Nothing but the records beneath, reproduced exactly, should appear in the answer.

(Collected data entries)
********************

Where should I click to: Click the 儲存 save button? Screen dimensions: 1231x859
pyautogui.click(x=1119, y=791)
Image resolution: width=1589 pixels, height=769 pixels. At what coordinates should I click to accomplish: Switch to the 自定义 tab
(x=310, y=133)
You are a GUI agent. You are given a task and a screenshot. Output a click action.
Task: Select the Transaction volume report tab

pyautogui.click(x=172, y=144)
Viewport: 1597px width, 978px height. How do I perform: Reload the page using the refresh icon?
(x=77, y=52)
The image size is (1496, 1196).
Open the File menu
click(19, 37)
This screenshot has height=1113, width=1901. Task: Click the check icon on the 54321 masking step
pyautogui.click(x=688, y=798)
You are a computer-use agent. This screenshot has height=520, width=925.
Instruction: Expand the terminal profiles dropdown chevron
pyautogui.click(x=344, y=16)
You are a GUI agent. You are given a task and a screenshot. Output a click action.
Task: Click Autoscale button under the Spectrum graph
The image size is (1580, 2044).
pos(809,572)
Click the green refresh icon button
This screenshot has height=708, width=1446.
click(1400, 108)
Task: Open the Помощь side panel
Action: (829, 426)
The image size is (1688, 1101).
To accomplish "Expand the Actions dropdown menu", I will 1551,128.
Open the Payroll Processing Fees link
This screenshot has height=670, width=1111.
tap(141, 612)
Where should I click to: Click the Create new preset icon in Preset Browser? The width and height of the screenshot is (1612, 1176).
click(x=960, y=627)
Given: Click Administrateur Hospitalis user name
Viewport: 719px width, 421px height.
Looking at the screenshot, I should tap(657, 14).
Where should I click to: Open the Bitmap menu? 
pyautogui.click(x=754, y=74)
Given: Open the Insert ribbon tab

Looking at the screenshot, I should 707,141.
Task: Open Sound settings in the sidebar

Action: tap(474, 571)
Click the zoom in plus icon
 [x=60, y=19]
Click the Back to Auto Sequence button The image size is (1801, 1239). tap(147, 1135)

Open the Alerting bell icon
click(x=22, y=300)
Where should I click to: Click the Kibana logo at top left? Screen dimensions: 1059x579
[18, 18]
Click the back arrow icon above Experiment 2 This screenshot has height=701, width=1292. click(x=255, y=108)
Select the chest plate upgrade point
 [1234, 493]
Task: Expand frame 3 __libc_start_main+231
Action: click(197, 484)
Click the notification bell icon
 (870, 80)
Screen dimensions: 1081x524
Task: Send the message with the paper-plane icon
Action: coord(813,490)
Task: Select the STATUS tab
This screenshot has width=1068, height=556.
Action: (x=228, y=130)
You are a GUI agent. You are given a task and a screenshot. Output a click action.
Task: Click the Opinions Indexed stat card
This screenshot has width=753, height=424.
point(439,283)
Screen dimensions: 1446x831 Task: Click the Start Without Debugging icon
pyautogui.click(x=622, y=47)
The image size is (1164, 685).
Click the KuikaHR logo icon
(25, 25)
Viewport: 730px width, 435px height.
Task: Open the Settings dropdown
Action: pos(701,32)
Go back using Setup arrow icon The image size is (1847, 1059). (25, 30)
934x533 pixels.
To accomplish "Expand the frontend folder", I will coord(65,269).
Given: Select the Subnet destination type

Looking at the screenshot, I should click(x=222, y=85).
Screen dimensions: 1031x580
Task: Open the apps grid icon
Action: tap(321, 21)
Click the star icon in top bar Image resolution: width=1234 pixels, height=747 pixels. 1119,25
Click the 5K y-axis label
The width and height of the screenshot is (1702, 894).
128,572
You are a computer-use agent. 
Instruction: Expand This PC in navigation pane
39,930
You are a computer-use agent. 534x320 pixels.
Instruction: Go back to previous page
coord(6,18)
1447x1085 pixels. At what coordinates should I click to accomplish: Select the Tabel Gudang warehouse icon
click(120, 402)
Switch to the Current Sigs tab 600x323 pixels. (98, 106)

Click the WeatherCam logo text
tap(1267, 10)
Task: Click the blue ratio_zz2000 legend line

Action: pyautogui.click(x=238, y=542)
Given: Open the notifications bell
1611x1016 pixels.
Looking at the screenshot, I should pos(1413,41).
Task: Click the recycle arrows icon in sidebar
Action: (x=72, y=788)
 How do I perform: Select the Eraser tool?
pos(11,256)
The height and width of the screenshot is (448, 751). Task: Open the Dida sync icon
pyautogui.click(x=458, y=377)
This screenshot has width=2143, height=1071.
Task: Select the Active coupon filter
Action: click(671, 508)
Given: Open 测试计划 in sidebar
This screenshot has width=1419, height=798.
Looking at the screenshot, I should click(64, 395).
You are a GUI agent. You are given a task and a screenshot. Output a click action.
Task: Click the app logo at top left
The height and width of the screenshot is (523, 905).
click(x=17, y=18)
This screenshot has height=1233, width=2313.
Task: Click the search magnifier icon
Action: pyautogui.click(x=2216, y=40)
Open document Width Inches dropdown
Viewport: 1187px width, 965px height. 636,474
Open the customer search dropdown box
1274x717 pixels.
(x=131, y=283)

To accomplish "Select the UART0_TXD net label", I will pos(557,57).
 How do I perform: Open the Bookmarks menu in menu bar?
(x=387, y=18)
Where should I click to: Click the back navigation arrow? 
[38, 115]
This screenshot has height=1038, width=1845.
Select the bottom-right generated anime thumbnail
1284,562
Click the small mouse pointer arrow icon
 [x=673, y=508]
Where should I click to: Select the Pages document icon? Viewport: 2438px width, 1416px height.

********************

TASK OUTPUT
Where should I click to: Click the 儲存 save button? Screen dimensions: 1231x859
pyautogui.click(x=1119, y=791)
Image resolution: width=1589 pixels, height=769 pixels. At what coordinates should I click to accomplish: Switch to the 自定义 tab
(x=310, y=133)
You are a GUI agent. You are given a task and a screenshot. Output a click action.
Task: Select the Transaction volume report tab

pyautogui.click(x=172, y=144)
Viewport: 1597px width, 978px height. How do I perform: Reload the page using the refresh icon?
(x=77, y=52)
The image size is (1496, 1196).
Open the File menu
click(19, 37)
This screenshot has height=1113, width=1901. Task: Click the check icon on the 54321 masking step
pyautogui.click(x=688, y=798)
You are a computer-use agent. This screenshot has height=520, width=925.
Instruction: Expand the terminal profiles dropdown chevron
pyautogui.click(x=344, y=16)
You are a GUI agent. You are given a task and a screenshot. Output a click action.
Task: Click Autoscale button under the Spectrum graph
The image size is (1580, 2044).
pos(809,572)
Click the green refresh icon button
This screenshot has height=708, width=1446.
click(1400, 108)
Task: Open the Помощь side panel
Action: (829, 426)
The image size is (1688, 1101).
To accomplish "Expand the Actions dropdown menu", I will 1551,128.
Open the Payroll Processing Fees link
This screenshot has height=670, width=1111.
tap(141, 612)
Where should I click to: Click the Create new preset icon in Preset Browser? The width and height of the screenshot is (1612, 1176).
click(x=960, y=627)
Given: Click Administrateur Hospitalis user name
Viewport: 719px width, 421px height.
Looking at the screenshot, I should tap(657, 14).
Where should I click to: Open the Bitmap menu? 
pyautogui.click(x=754, y=74)
Given: Open the Insert ribbon tab

Looking at the screenshot, I should 707,141.
Task: Open Sound settings in the sidebar

Action: tap(474, 571)
Click the zoom in plus icon
 [x=60, y=19]
Click the Back to Auto Sequence button The image size is (1801, 1239). tap(147, 1135)

Open the Alerting bell icon
click(x=22, y=300)
Where should I click to: Click the Kibana logo at top left? Screen dimensions: 1059x579
[18, 18]
Click the back arrow icon above Experiment 2 This screenshot has height=701, width=1292. click(x=255, y=108)
Select the chest plate upgrade point
 [1234, 493]
Task: Expand frame 3 __libc_start_main+231
Action: click(197, 484)
Click the notification bell icon
 (870, 80)
Screen dimensions: 1081x524
Task: Send the message with the paper-plane icon
Action: coord(813,490)
Task: Select the STATUS tab
This screenshot has width=1068, height=556.
Action: (x=228, y=130)
You are a GUI agent. You are given a task and a screenshot. Output a click action.
Task: Click the Opinions Indexed stat card
This screenshot has width=753, height=424.
point(439,283)
Screen dimensions: 1446x831 Task: Click the Start Without Debugging icon
pyautogui.click(x=622, y=47)
The image size is (1164, 685).
Click the KuikaHR logo icon
(25, 25)
Viewport: 730px width, 435px height.
Task: Open the Settings dropdown
Action: pos(701,32)
Go back using Setup arrow icon The image size is (1847, 1059). (25, 30)
934x533 pixels.
To accomplish "Expand the frontend folder", I will coord(65,269).
Given: Select the Subnet destination type

Looking at the screenshot, I should click(x=222, y=85).
Screen dimensions: 1031x580
Task: Open the apps grid icon
Action: tap(321, 21)
Click the star icon in top bar Image resolution: width=1234 pixels, height=747 pixels. 1119,25
Click the 5K y-axis label
The width and height of the screenshot is (1702, 894).
128,572
You are a computer-use agent. 
Instruction: Expand This PC in navigation pane
39,930
You are a computer-use agent. 534x320 pixels.
Instruction: Go back to previous page
coord(6,18)
1447x1085 pixels. At what coordinates should I click to accomplish: Select the Tabel Gudang warehouse icon
click(120, 402)
Switch to the Current Sigs tab 600x323 pixels. (98, 106)

Click the WeatherCam logo text
tap(1267, 10)
Task: Click the blue ratio_zz2000 legend line

Action: pyautogui.click(x=238, y=542)
Given: Open the notifications bell
1611x1016 pixels.
Looking at the screenshot, I should pos(1413,41).
Task: Click the recycle arrows icon in sidebar
Action: (x=72, y=788)
 How do I perform: Select the Eraser tool?
pos(11,256)
The height and width of the screenshot is (448, 751). Task: Open the Dida sync icon
pyautogui.click(x=458, y=377)
This screenshot has width=2143, height=1071.
Task: Select the Active coupon filter
Action: click(671, 508)
Given: Open 测试计划 in sidebar
This screenshot has width=1419, height=798.
Looking at the screenshot, I should click(64, 395).
You are a GUI agent. You are given a task and a screenshot. Output a click action.
Task: Click the app logo at top left
The height and width of the screenshot is (523, 905).
click(x=17, y=18)
This screenshot has height=1233, width=2313.
Task: Click the search magnifier icon
Action: pyautogui.click(x=2216, y=40)
Open document Width Inches dropdown
Viewport: 1187px width, 965px height. 636,474
Open the customer search dropdown box
1274x717 pixels.
(x=131, y=283)

To accomplish "Select the UART0_TXD net label", I will pos(557,57).
 How do I perform: Open the Bookmarks menu in menu bar?
(x=387, y=18)
Where should I click to: Click the back navigation arrow? 
[38, 115]
This screenshot has height=1038, width=1845.
Select the bottom-right generated anime thumbnail
1284,562
Click the small mouse pointer arrow icon
 [x=673, y=508]
Where should I click to: Select the Pages document icon? Viewport: 2438px width, 1416px height.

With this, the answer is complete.